Capítulo Dois – Sangue e Justiça
O silêncio da madrugada era quebrado apenas pelo som grave de um motor importado atravessando lentamente as ruas estreitas de um bairro afastado do centro. No banco traseiro de um sedã blindado, Dante Morelli observava as janelas apagadas das casas simples. Seus olhos estavam distantes, mergulhados nas sombras da memória. Ele não voltava àquele lugar há anos, mas naquela noite, algo dentro dele exigia revisitar o início de tudo. O lugar onde o homem se partira em dois: o juiz e o Don.
Nápoles, anos atrás
O pequeno Dante tinha apenas doze anos quando viu o pai pela última vez. Francesco Morelli era respeitado, um homem justo dentro de seus próprios códigos, mas também impiedoso quando necessário. Era o Consigliere de uma das famílias mais antigas da máfia napolitana — a Famiglia Salvatore. Durante o dia, Francesco era advogado penalista, defensor público, protetor de inocentes. À noite, tornava-se a voz de equilíbrio entre o sangue e a honra.
Naquela manhã de setembro, o som dos tiros ecoou pela viela e o menino correu para fora de casa apenas para ver o corpo do pai estendido na calçada, o terno escuro banhado de vermelho. O olhar vítreo de Francesco ficou gravado na mente de Dante como um retrato inapagável da fragilidade da justiça. Sua mãe, Antonella, desabou, mas ele não chorou. Não ali. Não diante da multidão que observava em silêncio respeitoso.

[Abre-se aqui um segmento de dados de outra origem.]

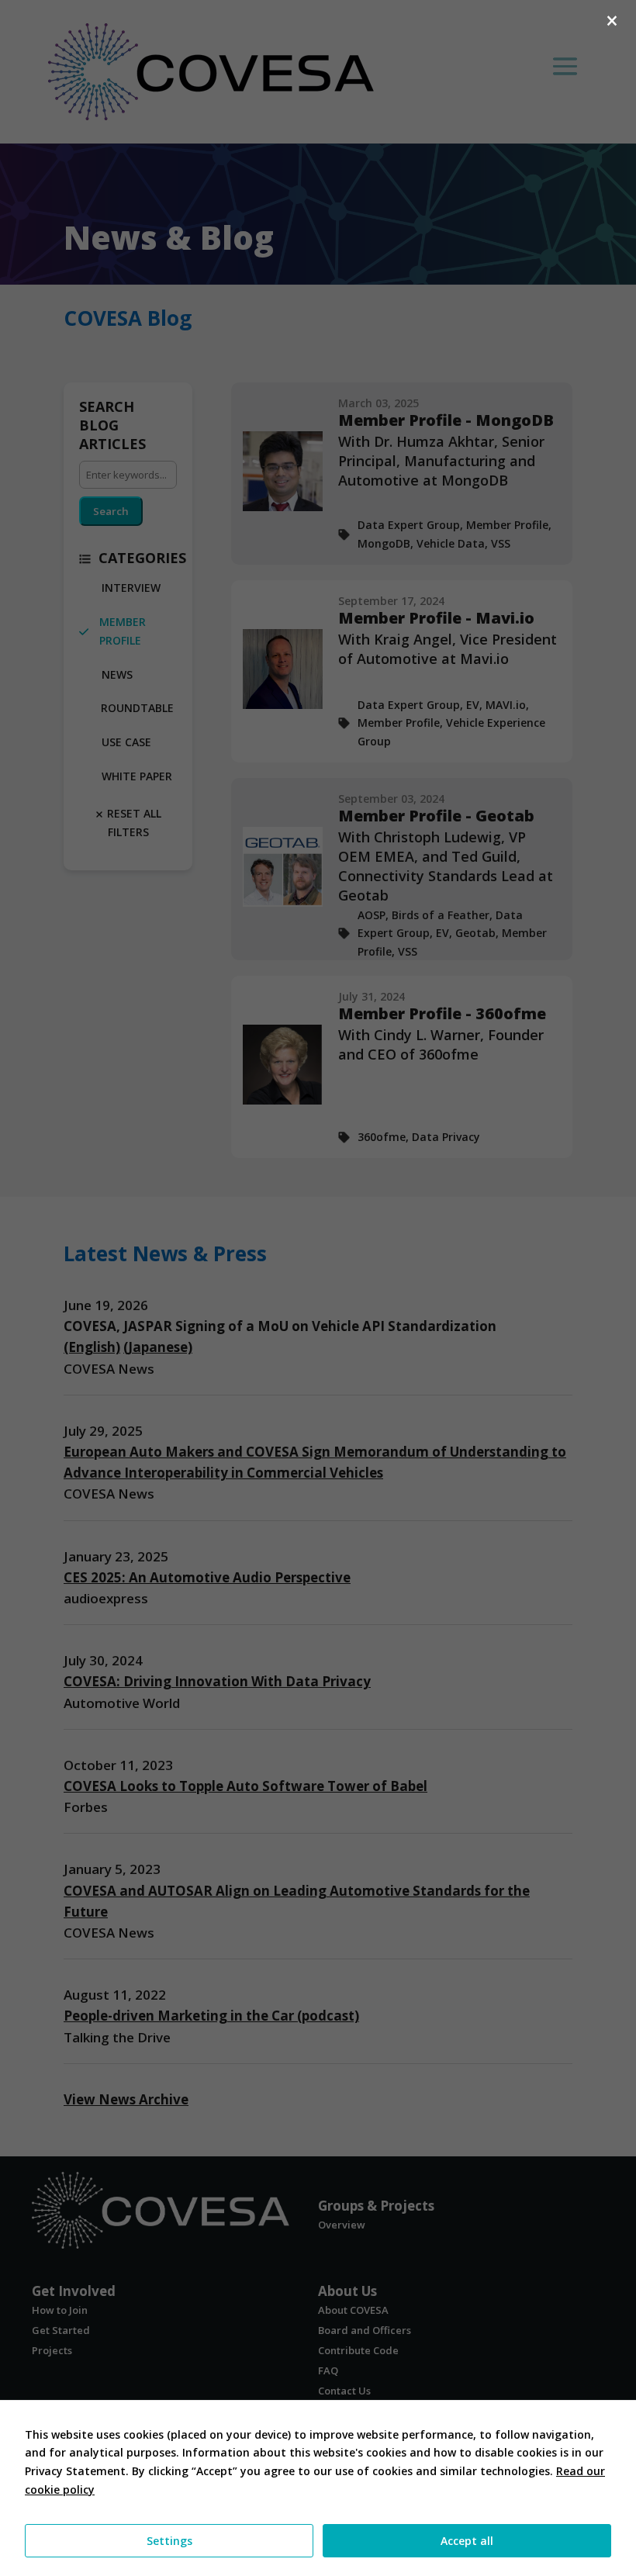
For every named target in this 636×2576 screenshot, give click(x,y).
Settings (169, 2540)
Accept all (467, 2540)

— Eles o mataram porque ele tentou fazer a coisa certa — disse Antonella, apertando o rosto do filho. — Prometa que nunca será fraco como ele.
Dante prometeu. Mas sua ideia de fraqueza e força mudaria ao longo dos anos.
Nova Iorque — 2005
A mãe o levou para os Estados Unidos, tentando romper com o passado. Dante era um adolescente brilhante, fluente em duas línguas, e entrou com mérito em Harvard, onde estudou Direito com dedicação obsessiva. Mas mesmo entre as bibliotecas e debates acadêmicos, ele jamais esqueceu de onde viera. O nome Morelli ainda carregava peso nos círculos ocultos da máfia, e velhos aliados do pai observavam o garoto com interesse. Um em especial: Luca Vitale, o último Padrino dos Salvatore.
Foi Luca quem o procurou na saída da universidade, num dia chuvoso de inverno. Dante, então com vinte e dois anos, já era conhecido pela frieza nos debates, pelo raciocínio afiado. Luca o saudou com um abraço, como se o tempo não tivesse passado.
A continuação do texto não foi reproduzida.